Verdurin with his wife, I believe that one can say that it is gripped!
- The head which it did make? " asked with violence Doctor Cottard
who, having gone one moment to see a patient, returned to seek his
wife and did not know which one spoke. " How, you did not meet in
front of the gate most beautiful of Swann... - Not. Did Mr. Swann
come? - Oh! one moment only. We had very agitated Swann, very
nervous. You include/understand, Odette had left. - You want to say
that it is last good with him, that it showed to him the hour of the
shepherd ", said the doctor, trying out with prudence the direction of
these expressions. **time-out** " But not, it there be absolutely
nothing, and between we, I find that it be well wrong and that it
himself act like a famous jug, that it be some remainder. - Your,
your, your, do Mr. Verdurin, what say you know some, whom there is
nothing? us was not to see there, isn't this? - A me, it would have
said it to me, retorted proudly Mrs. Verdurin. I say to you that it
tells me all its small businesses! Like it does not have anybody any
more in this moment, I said to him that it should sleep with him. She
claims that she cannot, that she had well a strong fancy for him but
what it is timid with her, which that intimidates it in her turn, and
then that she does not like it that manner, that it is an ideal being,
that she is afraid of déflorer the feeling which she has for him, I
know, me? It would however be absolutely what it needs. - You will
allow me not to be of your opinion, says Mr. Verdurin, it returns to
me only to half this Mister; I find it layer " Mrs. Verdurin
immobilized myself, took an inert expression as if it had become a
statue, fiction which enabled him to be supposed not to have heard
this unbearable word of layer which seemed to imply that one could "
pose " with them, therefore that one was " more than them ". "

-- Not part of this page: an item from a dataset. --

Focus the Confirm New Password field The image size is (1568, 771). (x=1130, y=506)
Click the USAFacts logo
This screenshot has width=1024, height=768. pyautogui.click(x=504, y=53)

Lastly, if there is nothing, I do not think that it either that this
Mister it believes virtuous, ironically known as Mr. Verdurin. And
after all, one can nothing say, since it seems to believe it
intelligent. I do not know if you heard what it output to him the
other evening on the sonata of Vinteuil; I love Odette of all my
heart, but to make him theories of esthetics, it is necessary all the
same to be a famous sucker! - Let us see, do not tell to evil of
Odette, known as Mrs. Verdurin by making the child. She is charming.
- But that does not prevent it from being charming; we do not say
evil of it, we say that it is not a virtue nor an intelligence. To
does the bottom, say to the painter, hold you as long as that so that
it is virtuous? It would be perhaps much less charming, which knows?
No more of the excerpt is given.